- _WHAT TO PRODUCE_: Convert the items, starting at the line that contains "Viewport: 433px width, 770px" and running through the end of the items, into a JSON list of strings with one string per line and blank lines omitted. Leave the pictures out of your answer.

- _EXERCISE MATERIALS_:
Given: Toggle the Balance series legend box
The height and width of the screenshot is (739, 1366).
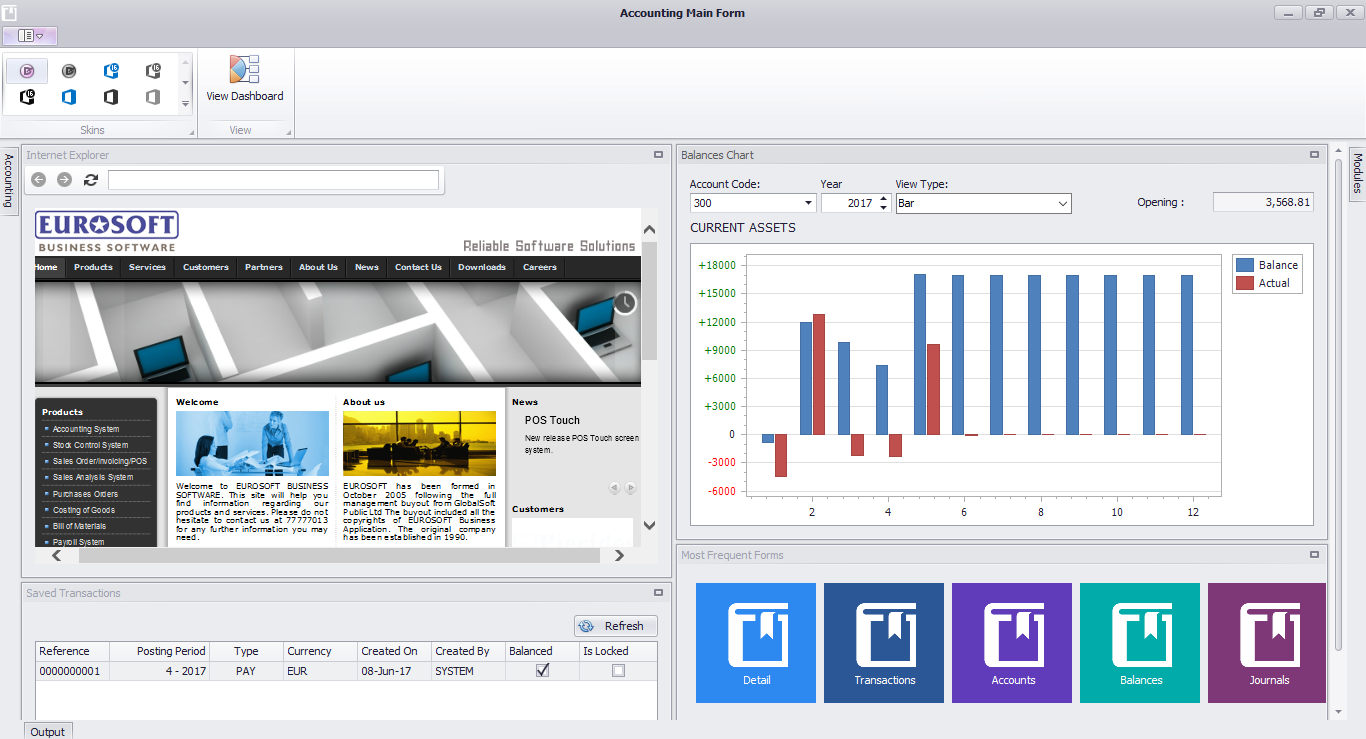Looking at the screenshot, I should 1245,265.
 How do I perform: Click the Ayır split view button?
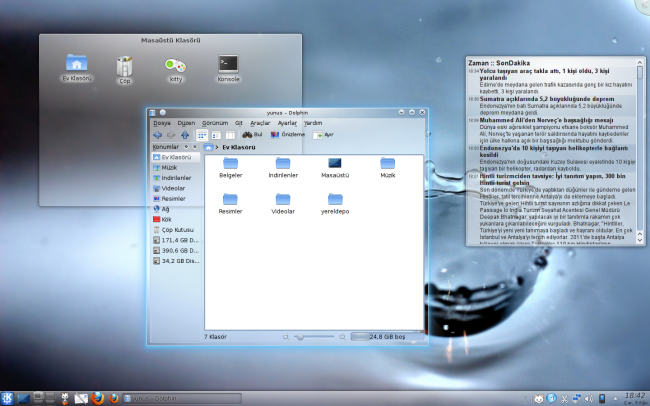[322, 134]
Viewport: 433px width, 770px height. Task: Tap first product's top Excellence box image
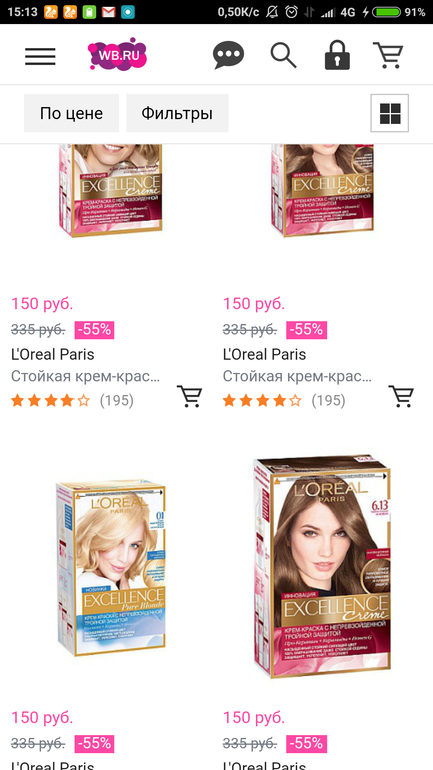pyautogui.click(x=110, y=191)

- _EXERCISE RESPONSE_:
[
  "Viewport: 433px width, 770px height. Task: Tap first product's top Excellence box image",
  "pyautogui.click(x=110, y=191)"
]